As our Tuesday, October 14 op-ed ad in The New York Times points out, despite their spectacular "free market" economic failure, conservatives are still trying to use that recipe for disaster to reform an already failing health-care system.

Our ad points out that 116 million Americans are either uninsured, underinsured, or financially vulnerable to unexpected medical costs -- now the No. 1 cause of family bankruptcies. Those who have insurance are paying higher costs for policies that often have gaping holes in coverage. And insurance companies flat-out refuse to sell coverage to those already sick. And businesses, large and small, are burdened with rising costs.

The unraveling in health care now is so obvious that politicians of every persuasion have to pretend to have solutions. But conservatives have taken their ideas off the shelf of right-wing think tanks. Instead of working to guarantee health care for those without insurance, they want to tax the health benefits of the 160 million people who get insurance on the job -- even though they acknowledge this would gradually dismantle the employer-based health care system. Twenty million people would lose coverage pretty quickly, according to the EPI Policy Center and other experts.

These conservatives actually believe that group health insurance, provided by employers, encourages people to use too much medical care, driving up costs. Instead, they want all of us to buy insurance policies directly from private insurance companies. And they believe in this theory so strongly, they would also let those companies sell policies across state lines, effectively wiping out the minimal state regulations which require companies to do things like cover pregnancies and certain tests -- or, in the best states, to cover people with pre-existing conditions.
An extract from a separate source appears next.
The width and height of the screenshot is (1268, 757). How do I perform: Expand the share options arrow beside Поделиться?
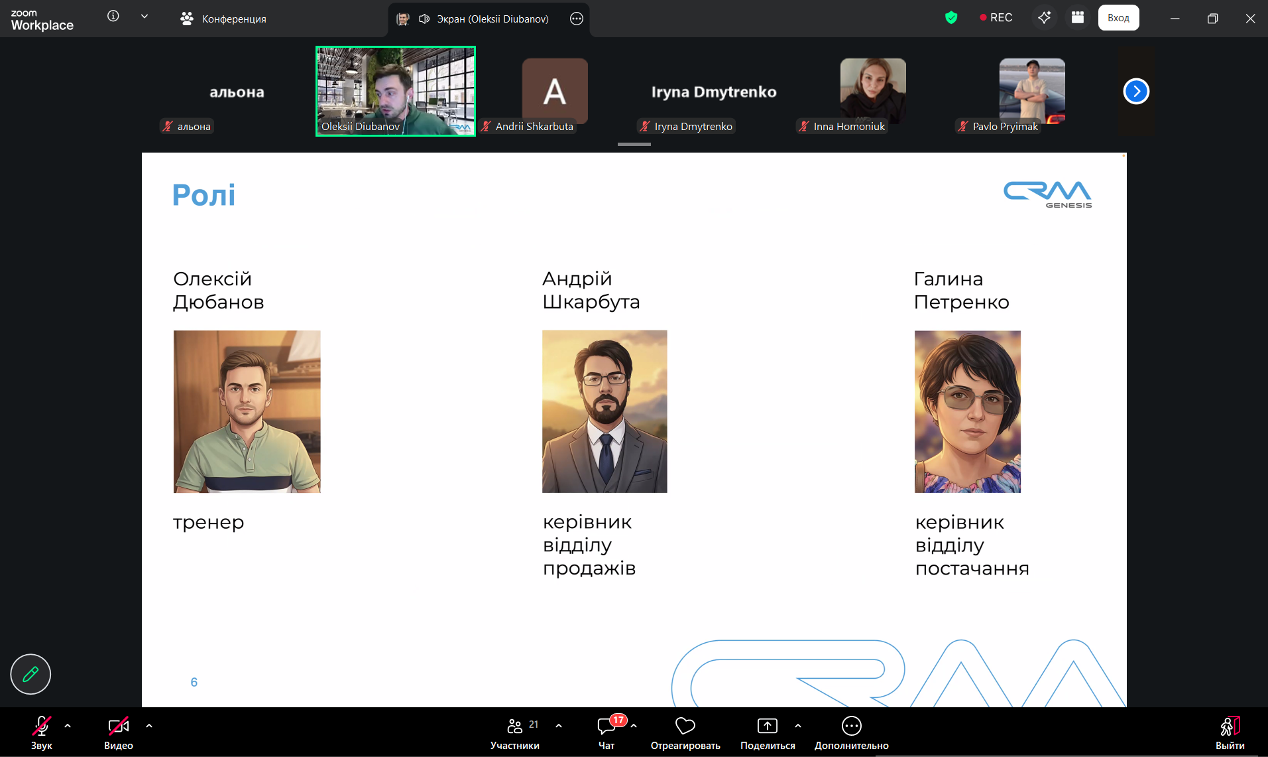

Imagine a health-care system in which businesses decide to opt out of providing policies for their employees. Workers would instead search for policies in an environment in which costs aren't constrained by the bargaining power of employers and in which insurance companies would do just what banks have done -- set up shop in the states that would allow them to operate with the fewest constraints.

For most people, this sounds like more of the same. U.S. health care has never been heavily regulated, compared with other countries. But dismantling the one part of our insurance system that somewhat works, forcing everyone to buy health insurance on their own, hardly seems a step forward for most people.

So what's the alternative? We believe that quality, affordable health care should be a right. A person's ability to get health care should not depend on their ability to bargain in the free market, where only the strong survive. As we say in the ad, we need clear rules requiring private insurance companies to cover everyone -- even those with pre-existing conditions. And we need the security of knowing we can keep our current health plan, or we can choose a public plan like Medicare, so we're not at the mercy of the same profit-driven companies that got us into this mess!

The United States spends more for health care, and gets less for its money, than any industrialized nation. Our enormously wasteful and chaotically organized system is a drag on our global competitiveness as well as a drain on our wallets. Still, the millions of dollars the insurance and pharmaceutical industries spend on lobbying and political contributions have only served to prop up a failing system and drown out the voices for change. The silver lining in the economic shock we've experienced is that the country may be more ready than ever to contrast the false promise of an unregulated market with a bold, progressive approach that extends health care to every American.